=== ACTIVITY ===
Nothing but the lines from the one containing "Open help icon for Ultra Website Builder" to the end of the records that follow should be transcribed, each exactly, with the pictures left out.

=== RECORDS FOR THIS TASK ===

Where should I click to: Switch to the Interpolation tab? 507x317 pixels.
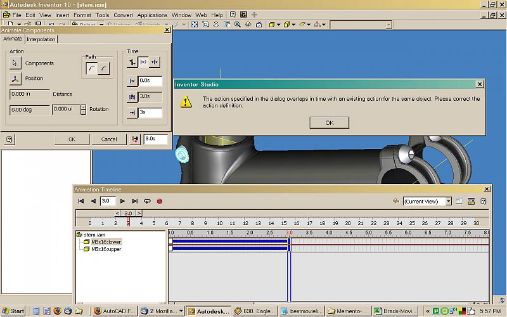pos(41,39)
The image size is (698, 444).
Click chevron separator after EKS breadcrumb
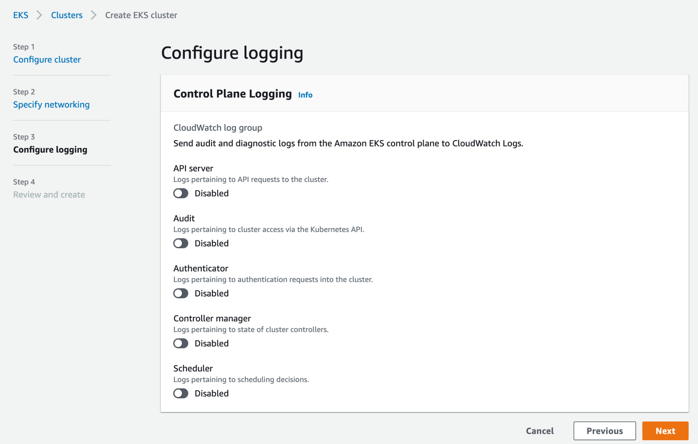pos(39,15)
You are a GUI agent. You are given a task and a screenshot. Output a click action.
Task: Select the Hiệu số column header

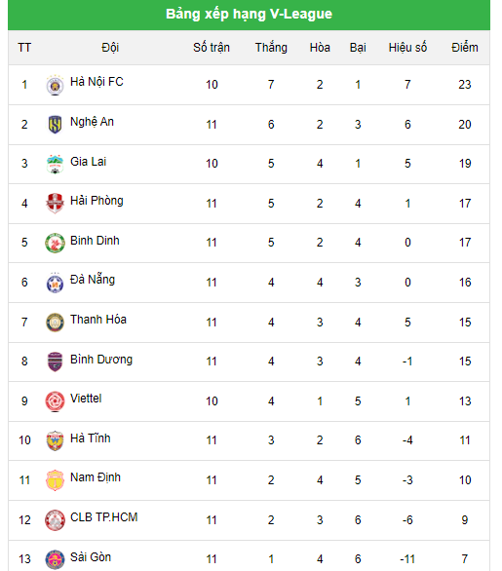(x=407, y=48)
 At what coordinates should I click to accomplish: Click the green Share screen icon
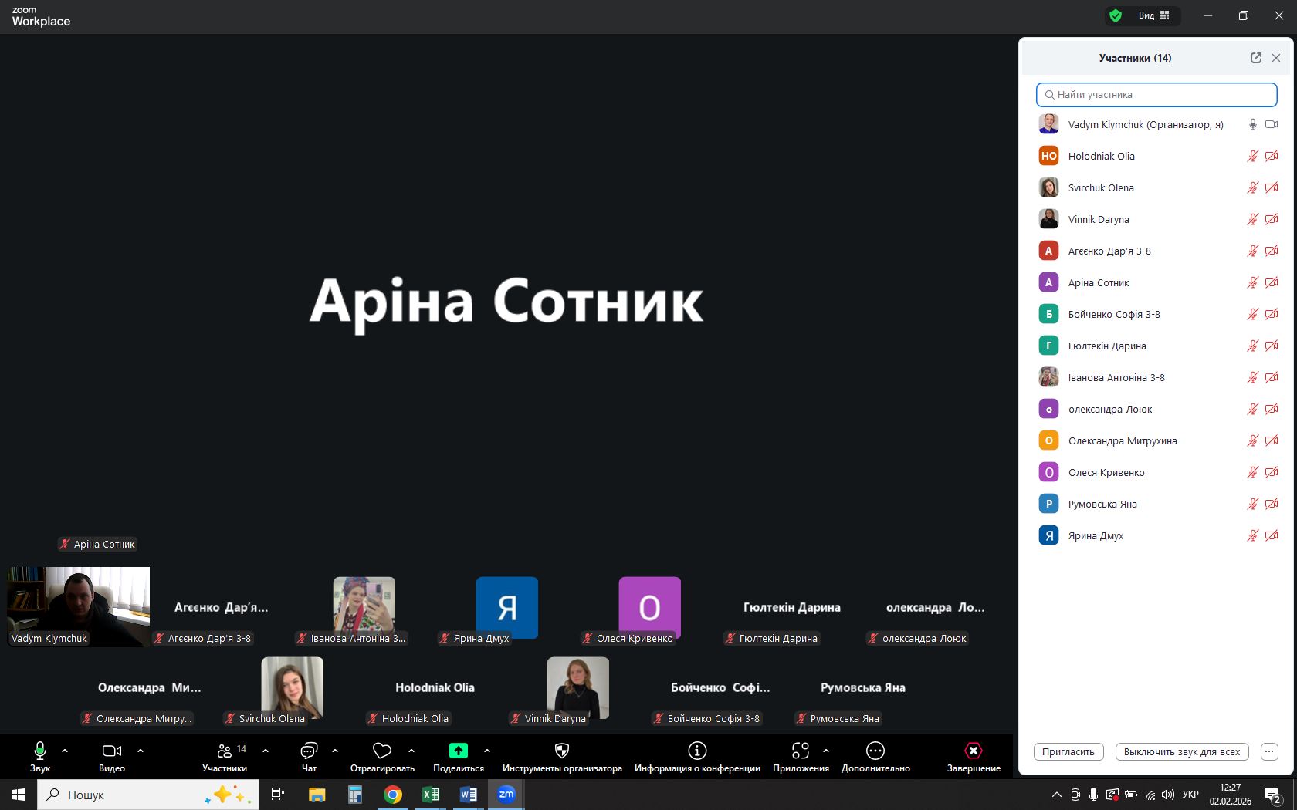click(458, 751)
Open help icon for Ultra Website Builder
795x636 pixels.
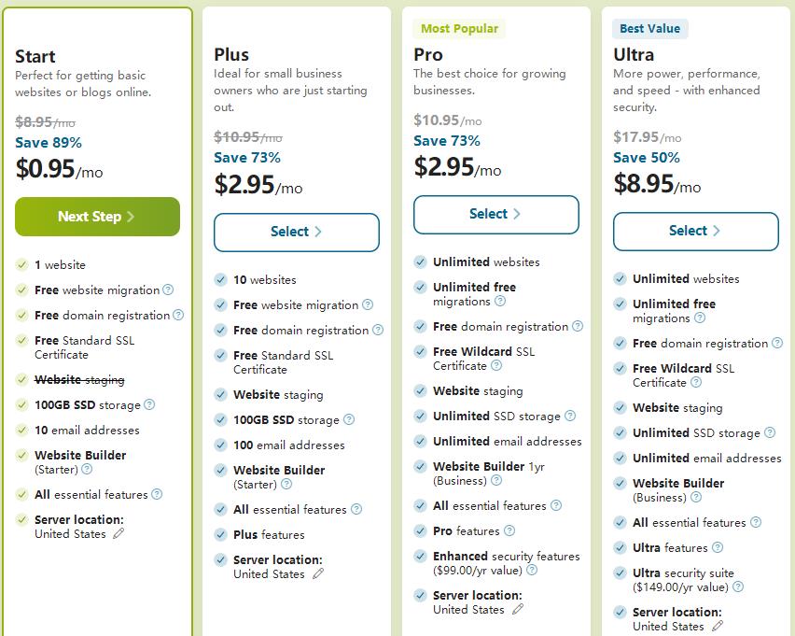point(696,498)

=== EXPECTED ANSWER ===
Open help icon for Ultra Website Builder
795x636 pixels.
point(696,498)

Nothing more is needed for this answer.